START Supplied material
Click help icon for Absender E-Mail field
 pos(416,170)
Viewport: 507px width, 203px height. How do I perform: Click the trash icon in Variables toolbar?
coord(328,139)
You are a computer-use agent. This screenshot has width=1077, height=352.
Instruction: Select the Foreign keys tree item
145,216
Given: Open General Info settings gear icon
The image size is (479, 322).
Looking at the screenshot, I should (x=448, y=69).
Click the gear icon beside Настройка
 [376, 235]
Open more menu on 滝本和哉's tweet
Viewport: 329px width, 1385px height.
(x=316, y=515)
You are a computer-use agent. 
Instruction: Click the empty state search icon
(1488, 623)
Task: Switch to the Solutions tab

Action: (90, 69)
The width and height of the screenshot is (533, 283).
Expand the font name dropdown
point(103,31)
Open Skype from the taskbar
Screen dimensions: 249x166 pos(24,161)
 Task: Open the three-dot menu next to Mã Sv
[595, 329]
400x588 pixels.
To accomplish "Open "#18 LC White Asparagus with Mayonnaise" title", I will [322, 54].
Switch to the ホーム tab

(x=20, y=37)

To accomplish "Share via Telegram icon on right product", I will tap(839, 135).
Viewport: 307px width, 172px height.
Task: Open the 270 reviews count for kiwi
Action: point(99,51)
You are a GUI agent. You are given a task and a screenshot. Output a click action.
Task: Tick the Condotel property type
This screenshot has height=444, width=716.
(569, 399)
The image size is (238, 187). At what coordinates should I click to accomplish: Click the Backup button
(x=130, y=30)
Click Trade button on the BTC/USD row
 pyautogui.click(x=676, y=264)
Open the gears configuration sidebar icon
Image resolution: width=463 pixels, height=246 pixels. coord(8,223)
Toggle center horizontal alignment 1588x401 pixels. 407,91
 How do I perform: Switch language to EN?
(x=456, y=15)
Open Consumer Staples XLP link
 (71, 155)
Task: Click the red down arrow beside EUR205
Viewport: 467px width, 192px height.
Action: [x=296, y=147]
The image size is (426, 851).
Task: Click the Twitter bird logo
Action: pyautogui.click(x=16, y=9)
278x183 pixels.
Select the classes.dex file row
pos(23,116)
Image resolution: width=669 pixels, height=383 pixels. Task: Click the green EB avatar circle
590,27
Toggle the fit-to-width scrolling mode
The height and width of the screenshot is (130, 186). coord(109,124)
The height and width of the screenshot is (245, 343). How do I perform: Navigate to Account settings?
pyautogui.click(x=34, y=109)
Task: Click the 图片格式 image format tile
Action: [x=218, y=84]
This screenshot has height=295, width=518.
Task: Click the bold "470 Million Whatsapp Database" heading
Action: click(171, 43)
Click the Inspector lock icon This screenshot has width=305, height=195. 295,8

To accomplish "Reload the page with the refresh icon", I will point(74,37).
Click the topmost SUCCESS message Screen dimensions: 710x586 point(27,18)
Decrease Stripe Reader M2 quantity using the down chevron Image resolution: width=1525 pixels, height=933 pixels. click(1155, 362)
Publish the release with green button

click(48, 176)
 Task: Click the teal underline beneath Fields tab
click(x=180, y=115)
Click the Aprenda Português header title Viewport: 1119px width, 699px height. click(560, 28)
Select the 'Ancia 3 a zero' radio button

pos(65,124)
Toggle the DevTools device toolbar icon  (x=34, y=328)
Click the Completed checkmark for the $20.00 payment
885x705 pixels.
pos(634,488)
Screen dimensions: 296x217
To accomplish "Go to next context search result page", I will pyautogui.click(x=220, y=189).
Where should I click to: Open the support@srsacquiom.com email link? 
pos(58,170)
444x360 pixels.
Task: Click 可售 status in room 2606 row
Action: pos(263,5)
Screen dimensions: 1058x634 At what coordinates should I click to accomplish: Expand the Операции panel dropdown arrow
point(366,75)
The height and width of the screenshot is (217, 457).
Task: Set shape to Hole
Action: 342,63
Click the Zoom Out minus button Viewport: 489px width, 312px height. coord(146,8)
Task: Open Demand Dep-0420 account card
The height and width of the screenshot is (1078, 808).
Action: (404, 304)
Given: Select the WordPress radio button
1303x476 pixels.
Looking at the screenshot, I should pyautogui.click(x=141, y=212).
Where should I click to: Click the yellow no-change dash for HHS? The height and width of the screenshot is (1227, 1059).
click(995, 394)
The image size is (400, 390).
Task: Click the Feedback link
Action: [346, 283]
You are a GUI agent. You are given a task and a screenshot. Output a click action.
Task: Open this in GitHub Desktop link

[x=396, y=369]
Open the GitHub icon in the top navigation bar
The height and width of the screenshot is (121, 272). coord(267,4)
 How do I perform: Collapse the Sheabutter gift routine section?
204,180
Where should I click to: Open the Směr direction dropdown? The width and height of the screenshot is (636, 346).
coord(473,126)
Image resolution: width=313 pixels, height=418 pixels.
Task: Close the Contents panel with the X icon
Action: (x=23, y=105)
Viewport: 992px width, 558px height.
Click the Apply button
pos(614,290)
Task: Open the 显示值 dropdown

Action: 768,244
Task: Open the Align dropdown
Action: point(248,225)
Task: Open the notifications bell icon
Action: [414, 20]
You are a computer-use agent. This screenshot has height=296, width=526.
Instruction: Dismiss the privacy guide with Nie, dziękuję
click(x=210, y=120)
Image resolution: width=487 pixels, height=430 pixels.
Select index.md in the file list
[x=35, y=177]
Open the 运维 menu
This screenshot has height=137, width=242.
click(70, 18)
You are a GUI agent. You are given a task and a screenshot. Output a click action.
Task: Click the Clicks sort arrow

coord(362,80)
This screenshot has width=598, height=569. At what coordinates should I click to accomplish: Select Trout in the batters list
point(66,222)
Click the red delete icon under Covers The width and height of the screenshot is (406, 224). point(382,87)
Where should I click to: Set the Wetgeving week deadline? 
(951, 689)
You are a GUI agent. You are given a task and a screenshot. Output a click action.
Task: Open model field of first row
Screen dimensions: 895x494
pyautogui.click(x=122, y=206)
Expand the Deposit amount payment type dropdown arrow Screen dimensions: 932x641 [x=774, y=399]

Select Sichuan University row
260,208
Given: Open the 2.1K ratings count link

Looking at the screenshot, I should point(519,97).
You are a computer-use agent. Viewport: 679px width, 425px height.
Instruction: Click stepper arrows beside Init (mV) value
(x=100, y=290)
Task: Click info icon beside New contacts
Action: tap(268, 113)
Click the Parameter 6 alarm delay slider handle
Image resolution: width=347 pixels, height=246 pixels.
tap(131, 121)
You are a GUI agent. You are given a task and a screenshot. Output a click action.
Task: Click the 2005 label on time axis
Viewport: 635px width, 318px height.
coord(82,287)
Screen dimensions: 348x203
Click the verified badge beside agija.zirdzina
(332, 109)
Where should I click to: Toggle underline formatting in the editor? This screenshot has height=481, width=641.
END Supplied material
> [Work order] Repeat the listing above line by line, exactly as written.

> [Written solution]
Click help icon for Absender E-Mail field
 pos(416,170)
Viewport: 507px width, 203px height. How do I perform: Click the trash icon in Variables toolbar?
coord(328,139)
You are a computer-use agent. This screenshot has width=1077, height=352.
Instruction: Select the Foreign keys tree item
145,216
Given: Open General Info settings gear icon
The image size is (479, 322).
Looking at the screenshot, I should (x=448, y=69).
Click the gear icon beside Настройка
 [376, 235]
Open more menu on 滝本和哉's tweet
Viewport: 329px width, 1385px height.
(x=316, y=515)
You are a computer-use agent. 
Instruction: Click the empty state search icon
(1488, 623)
Task: Switch to the Solutions tab

Action: (90, 69)
The width and height of the screenshot is (533, 283).
Expand the font name dropdown
point(103,31)
Open Skype from the taskbar
Screen dimensions: 249x166 pos(24,161)
 Task: Open the three-dot menu next to Mã Sv
[595, 329]
400x588 pixels.
To accomplish "Open "#18 LC White Asparagus with Mayonnaise" title", I will [322, 54].
Switch to the ホーム tab

(x=20, y=37)

To accomplish "Share via Telegram icon on right product", I will tap(839, 135).
Viewport: 307px width, 172px height.
Task: Open the 270 reviews count for kiwi
Action: point(99,51)
You are a GUI agent. You are given a task and a screenshot. Output a click action.
Task: Tick the Condotel property type
This screenshot has height=444, width=716.
(569, 399)
The image size is (238, 187). At what coordinates should I click to accomplish: Click the Backup button
(x=130, y=30)
Click Trade button on the BTC/USD row
 pyautogui.click(x=676, y=264)
Open the gears configuration sidebar icon
Image resolution: width=463 pixels, height=246 pixels. coord(8,223)
Toggle center horizontal alignment 1588x401 pixels. 407,91
 How do I perform: Switch language to EN?
(x=456, y=15)
Open Consumer Staples XLP link
 (71, 155)
Task: Click the red down arrow beside EUR205
Viewport: 467px width, 192px height.
Action: [x=296, y=147]
The image size is (426, 851).
Task: Click the Twitter bird logo
Action: pyautogui.click(x=16, y=9)
278x183 pixels.
Select the classes.dex file row
pos(23,116)
Image resolution: width=669 pixels, height=383 pixels. Task: Click the green EB avatar circle
590,27
Toggle the fit-to-width scrolling mode
The height and width of the screenshot is (130, 186). coord(109,124)
The height and width of the screenshot is (245, 343). How do I perform: Navigate to Account settings?
pyautogui.click(x=34, y=109)
Task: Click the 图片格式 image format tile
Action: [x=218, y=84]
This screenshot has height=295, width=518.
Task: Click the bold "470 Million Whatsapp Database" heading
Action: click(171, 43)
Click the Inspector lock icon This screenshot has width=305, height=195. 295,8

To accomplish "Reload the page with the refresh icon", I will point(74,37).
Click the topmost SUCCESS message Screen dimensions: 710x586 point(27,18)
Decrease Stripe Reader M2 quantity using the down chevron Image resolution: width=1525 pixels, height=933 pixels. click(1155, 362)
Publish the release with green button

click(48, 176)
 Task: Click the teal underline beneath Fields tab
click(x=180, y=115)
Click the Aprenda Português header title Viewport: 1119px width, 699px height. click(560, 28)
Select the 'Ancia 3 a zero' radio button

pos(65,124)
Toggle the DevTools device toolbar icon  (x=34, y=328)
Click the Completed checkmark for the $20.00 payment
885x705 pixels.
pos(634,488)
Screen dimensions: 296x217
To accomplish "Go to next context search result page", I will pyautogui.click(x=220, y=189).
Where should I click to: Open the support@srsacquiom.com email link? 
pos(58,170)
444x360 pixels.
Task: Click 可售 status in room 2606 row
Action: pos(263,5)
Screen dimensions: 1058x634 At what coordinates should I click to accomplish: Expand the Операции panel dropdown arrow
point(366,75)
The height and width of the screenshot is (217, 457).
Task: Set shape to Hole
Action: 342,63
Click the Zoom Out minus button Viewport: 489px width, 312px height. coord(146,8)
Task: Open Demand Dep-0420 account card
The height and width of the screenshot is (1078, 808).
Action: (404, 304)
Given: Select the WordPress radio button
1303x476 pixels.
Looking at the screenshot, I should pyautogui.click(x=141, y=212).
Where should I click to: Click the yellow no-change dash for HHS? The height and width of the screenshot is (1227, 1059).
click(995, 394)
The image size is (400, 390).
Task: Click the Feedback link
Action: [346, 283]
You are a GUI agent. You are given a task and a screenshot. Output a click action.
Task: Open this in GitHub Desktop link

[x=396, y=369]
Open the GitHub icon in the top navigation bar
The height and width of the screenshot is (121, 272). coord(267,4)
 How do I perform: Collapse the Sheabutter gift routine section?
204,180
Where should I click to: Open the Směr direction dropdown? The width and height of the screenshot is (636, 346).
coord(473,126)
Image resolution: width=313 pixels, height=418 pixels.
Task: Close the Contents panel with the X icon
Action: (x=23, y=105)
Viewport: 992px width, 558px height.
Click the Apply button
pos(614,290)
Task: Open the 显示值 dropdown

Action: 768,244
Task: Open the Align dropdown
Action: point(248,225)
Task: Open the notifications bell icon
Action: [414, 20]
You are a computer-use agent. This screenshot has height=296, width=526.
Instruction: Dismiss the privacy guide with Nie, dziękuję
click(x=210, y=120)
Image resolution: width=487 pixels, height=430 pixels.
Select index.md in the file list
[x=35, y=177]
Open the 运维 menu
This screenshot has height=137, width=242.
click(70, 18)
You are a GUI agent. You are given a task and a screenshot. Output a click action.
Task: Click the Clicks sort arrow

coord(362,80)
This screenshot has width=598, height=569. At what coordinates should I click to accomplish: Select Trout in the batters list
point(66,222)
Click the red delete icon under Covers The width and height of the screenshot is (406, 224). point(382,87)
Where should I click to: Set the Wetgeving week deadline? 
(951, 689)
You are a GUI agent. You are given a task and a screenshot. Output a click action.
Task: Open model field of first row
Screen dimensions: 895x494
pyautogui.click(x=122, y=206)
Expand the Deposit amount payment type dropdown arrow Screen dimensions: 932x641 [x=774, y=399]

Select Sichuan University row
260,208
Given: Open the 2.1K ratings count link

Looking at the screenshot, I should point(519,97).
You are a computer-use agent. Viewport: 679px width, 425px height.
Instruction: Click stepper arrows beside Init (mV) value
(x=100, y=290)
Task: Click info icon beside New contacts
Action: tap(268, 113)
Click the Parameter 6 alarm delay slider handle
Image resolution: width=347 pixels, height=246 pixels.
tap(131, 121)
You are a GUI agent. You are given a task and a screenshot. Output a click action.
Task: Click the 2005 label on time axis
Viewport: 635px width, 318px height.
coord(82,287)
Screen dimensions: 348x203
Click the verified badge beside agija.zirdzina
(332, 109)
Where should I click to: Toggle underline formatting in the editor? This screenshot has height=481, width=641.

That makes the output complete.